Despite historical moments overpowering racism — such as the 1965 Act, the U.S. has lacked political commitment to saving the freedom to vote. Without this needed commitment, Supreme Court decisions like Shelby v. Holder in 2013 — which held a section of the 1965 Act unconstitutional — deface the freedom to vote.
If lawmakers legitimately believe in democracy, they’ll safeguard the right to vote. However, if left unchecked, prejudiced motives will triumph American democracy. These suppressive acts restricting and complicating voting conclusively seek to dissuade compelling Black voters. Nevertheless, voting is a right independent of background, class and skin color.
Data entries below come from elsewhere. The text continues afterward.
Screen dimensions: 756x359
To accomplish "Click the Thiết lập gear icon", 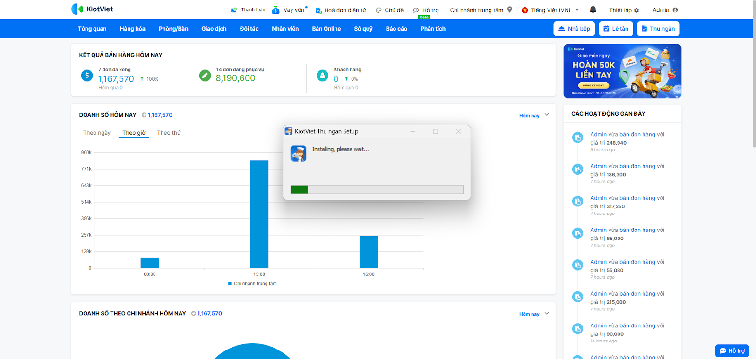I will 636,10.

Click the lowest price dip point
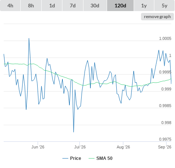(x=73, y=132)
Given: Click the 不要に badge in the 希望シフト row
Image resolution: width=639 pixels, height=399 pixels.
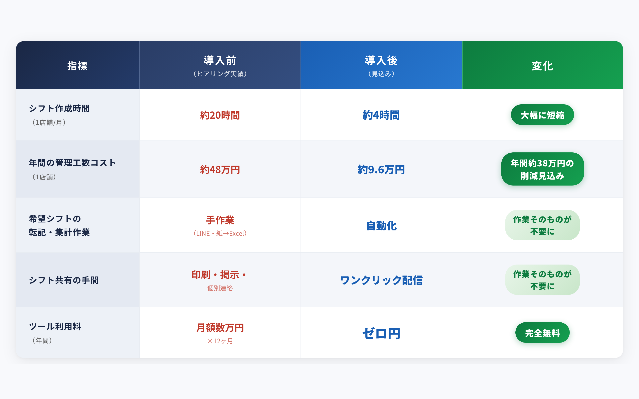Looking at the screenshot, I should [x=542, y=225].
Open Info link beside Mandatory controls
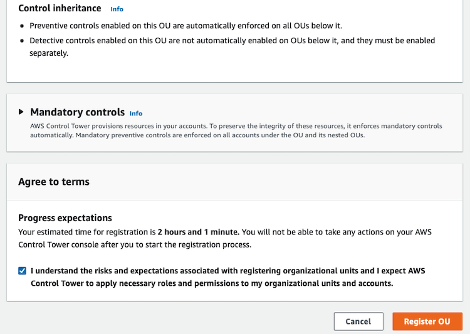Image resolution: width=470 pixels, height=334 pixels. click(136, 113)
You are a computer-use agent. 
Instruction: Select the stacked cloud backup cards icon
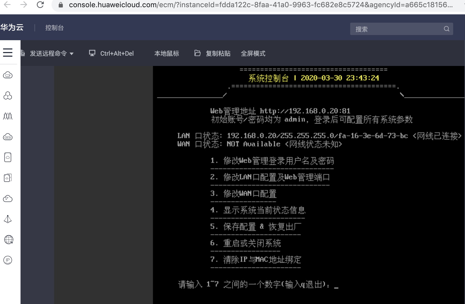click(x=8, y=178)
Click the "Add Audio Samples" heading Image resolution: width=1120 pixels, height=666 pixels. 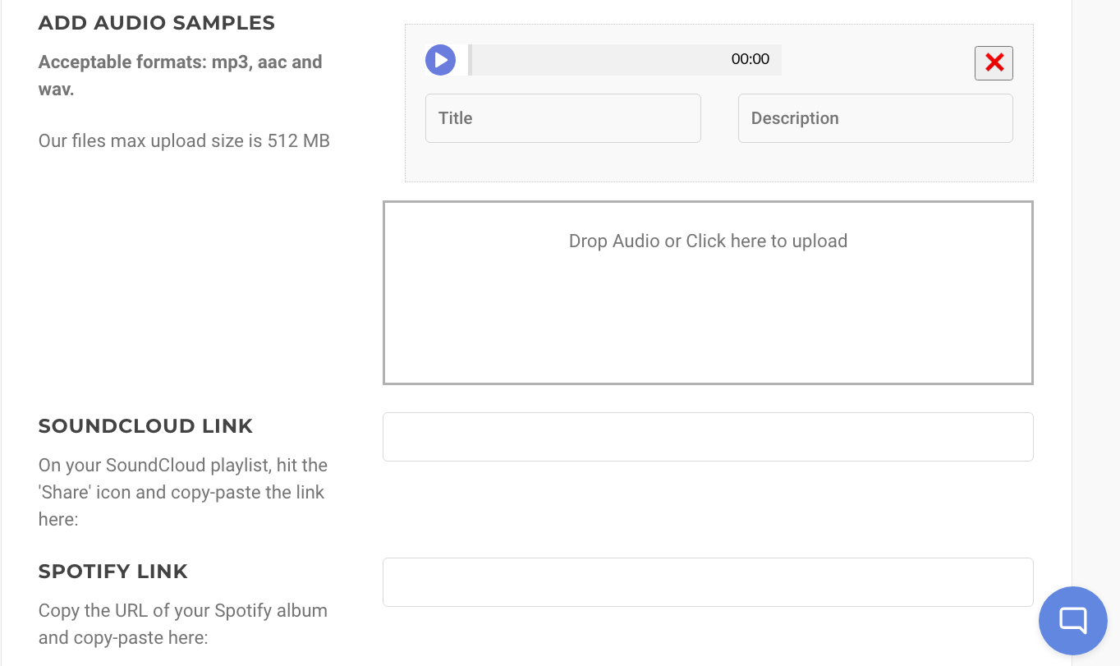157,23
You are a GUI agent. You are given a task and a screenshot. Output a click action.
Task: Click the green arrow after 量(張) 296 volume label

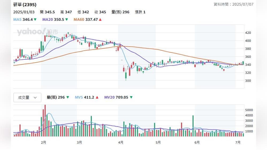point(68,98)
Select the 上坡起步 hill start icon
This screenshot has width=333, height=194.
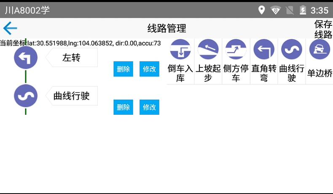click(208, 49)
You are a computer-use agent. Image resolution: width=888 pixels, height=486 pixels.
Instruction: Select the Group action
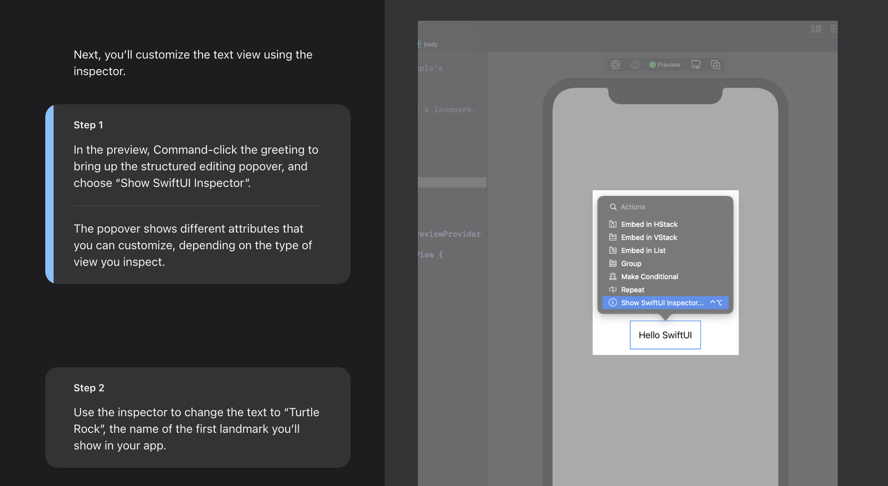tap(631, 264)
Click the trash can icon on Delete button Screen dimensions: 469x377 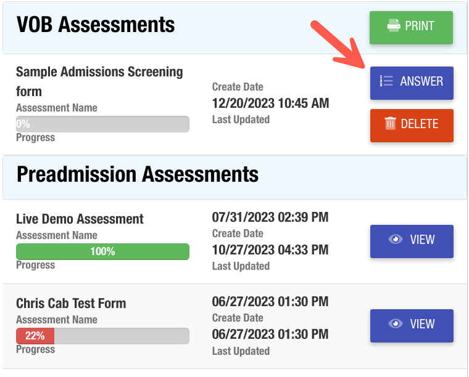point(390,124)
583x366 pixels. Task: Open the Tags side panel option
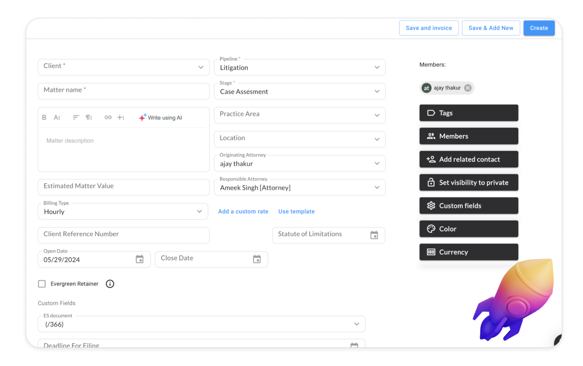pos(468,113)

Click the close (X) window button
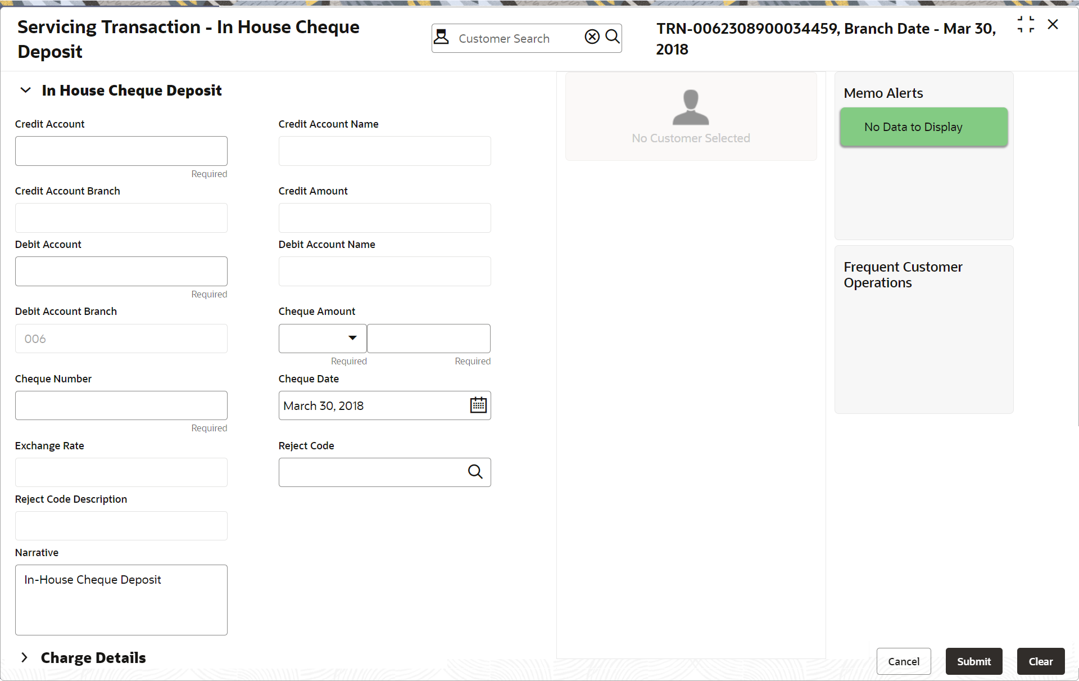(x=1053, y=24)
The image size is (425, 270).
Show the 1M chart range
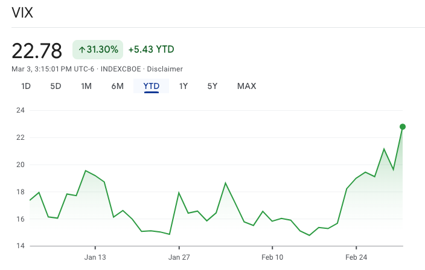tap(86, 86)
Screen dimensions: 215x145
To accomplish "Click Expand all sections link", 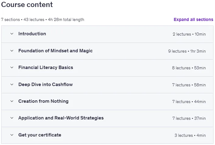I will pos(193,19).
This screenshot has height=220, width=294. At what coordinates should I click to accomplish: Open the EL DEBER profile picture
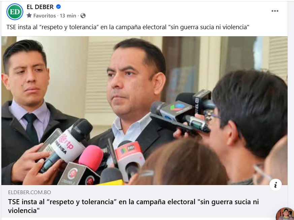click(x=15, y=12)
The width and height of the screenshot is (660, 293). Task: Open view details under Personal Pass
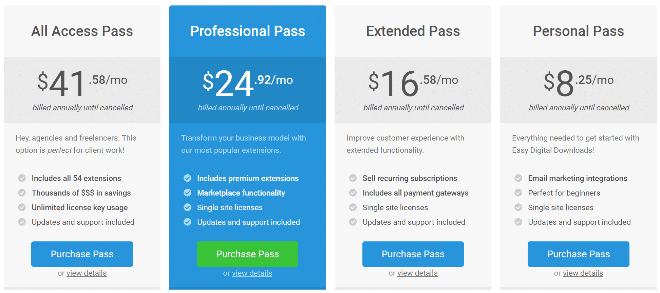tap(583, 273)
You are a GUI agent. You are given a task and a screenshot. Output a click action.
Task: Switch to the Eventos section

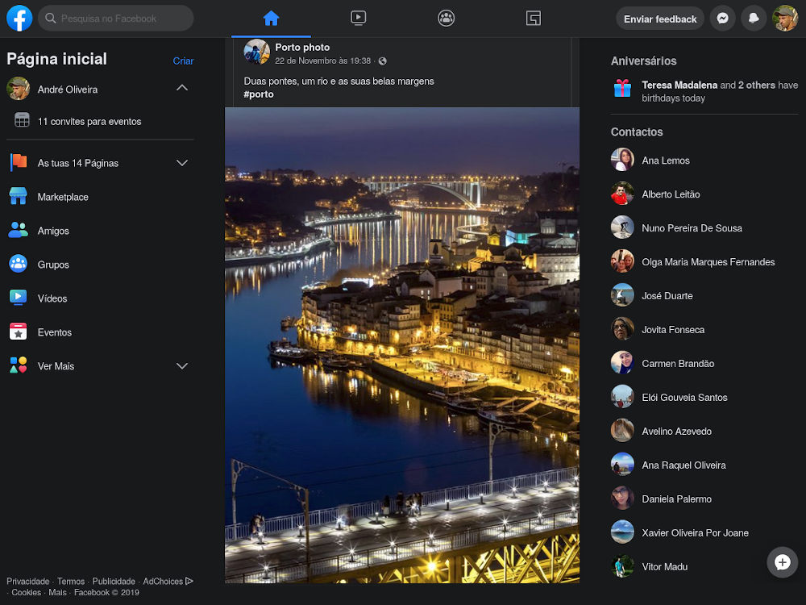[x=54, y=332]
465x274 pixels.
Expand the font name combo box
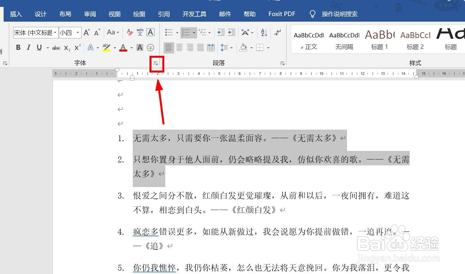point(56,32)
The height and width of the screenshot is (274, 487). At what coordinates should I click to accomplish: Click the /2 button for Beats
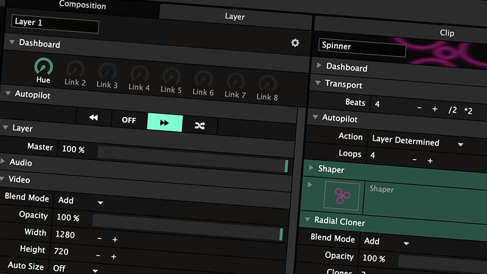click(x=452, y=110)
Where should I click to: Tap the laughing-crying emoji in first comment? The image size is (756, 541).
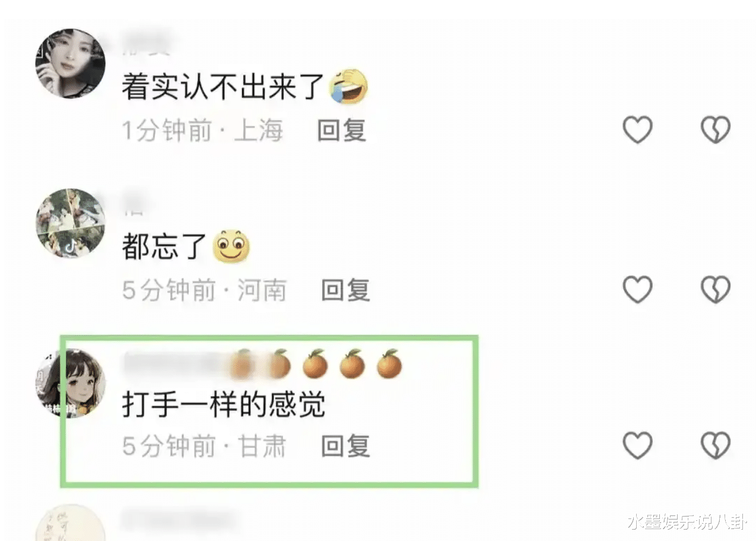point(350,86)
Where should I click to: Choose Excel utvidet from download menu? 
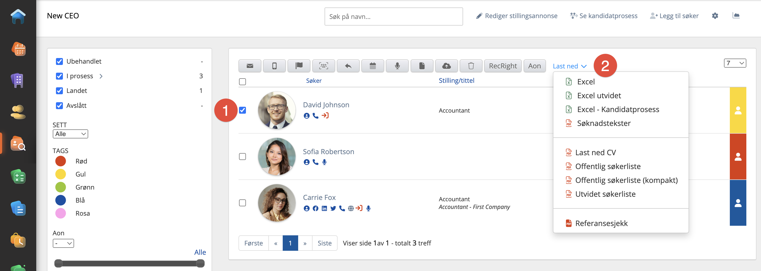click(599, 96)
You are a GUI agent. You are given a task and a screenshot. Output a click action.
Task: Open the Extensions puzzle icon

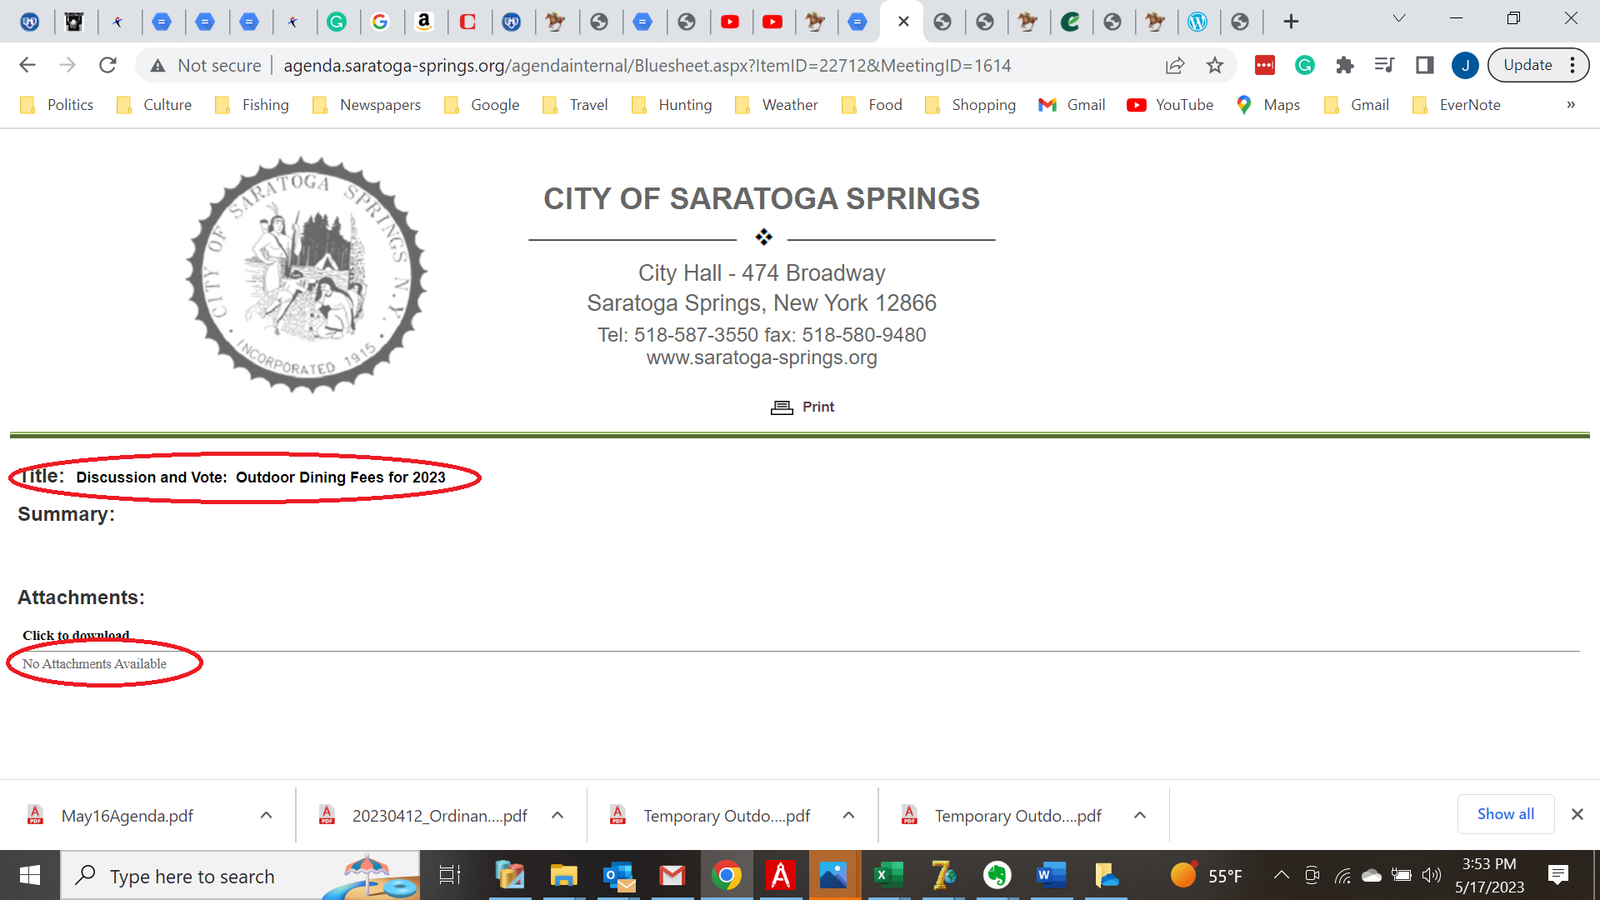[x=1344, y=65]

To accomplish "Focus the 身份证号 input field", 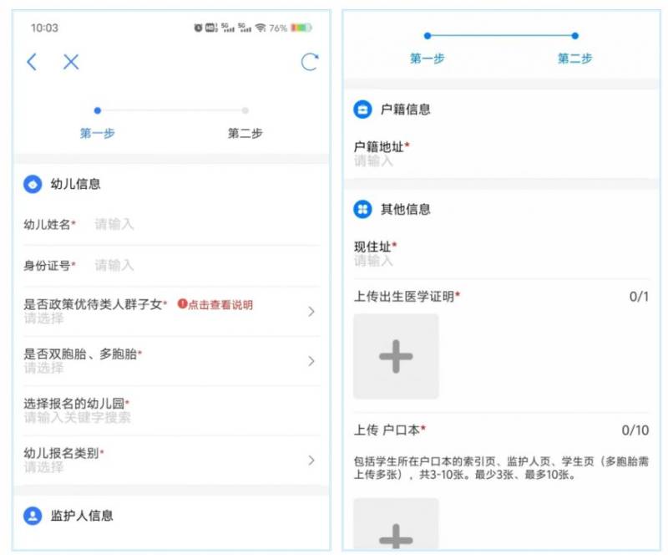I will 200,265.
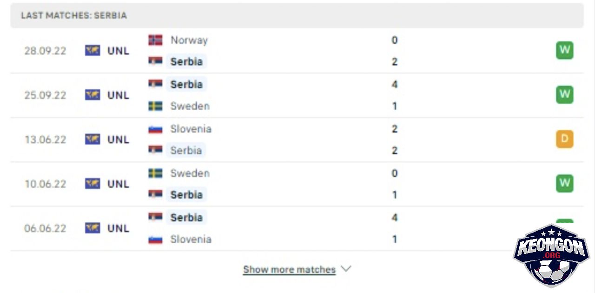Click Sweden team name in 10.06.22 match

coord(190,173)
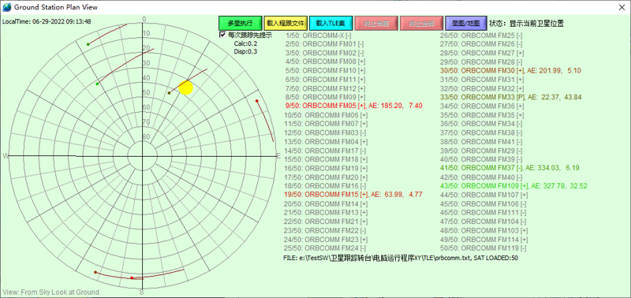Click the red 终止全部 button
Image resolution: width=631 pixels, height=298 pixels.
(x=422, y=24)
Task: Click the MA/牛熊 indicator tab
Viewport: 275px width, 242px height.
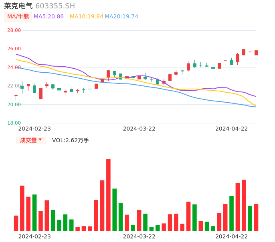Action: point(18,17)
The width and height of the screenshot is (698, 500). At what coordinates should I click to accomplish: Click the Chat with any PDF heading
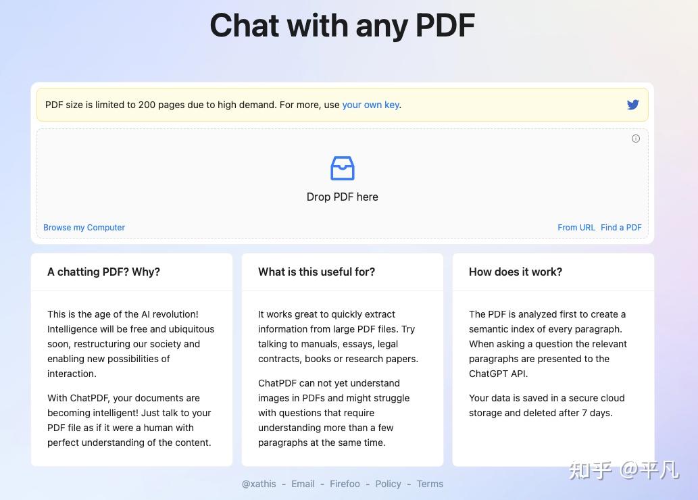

In early January, Senator Raphael Warnock, who originates from the same Georgia church as Dr. Martin Luther King Jr., pressed his Senate colleagues to “find yourself on the right side of history, pushing to get these bills done.”
Correspondingly, these bills couldn’t find a better individual to be named after than fellow Georgian lawmaker and former Rep. John Lewis.
A civil rights hero who led the Selma march and was arrested about 40 times, Lewis’s career fighting for civil rights lives on in the aforementioned acts. Additionally, Lewis lives on in the prolonged fight for freedom and voting rights: an uphill battle since America’s inception.
Still, civil rights require more than one hero. Lawmakers will soon be given the decision to become new champions of voting rights or let democracy fade from America. Furthermore, the freedom to vote in the U.S. doesn’t exist until we all can arrive at the ballot box legally uninterrupted. For now, Congress must choose civil rights over civil suppression.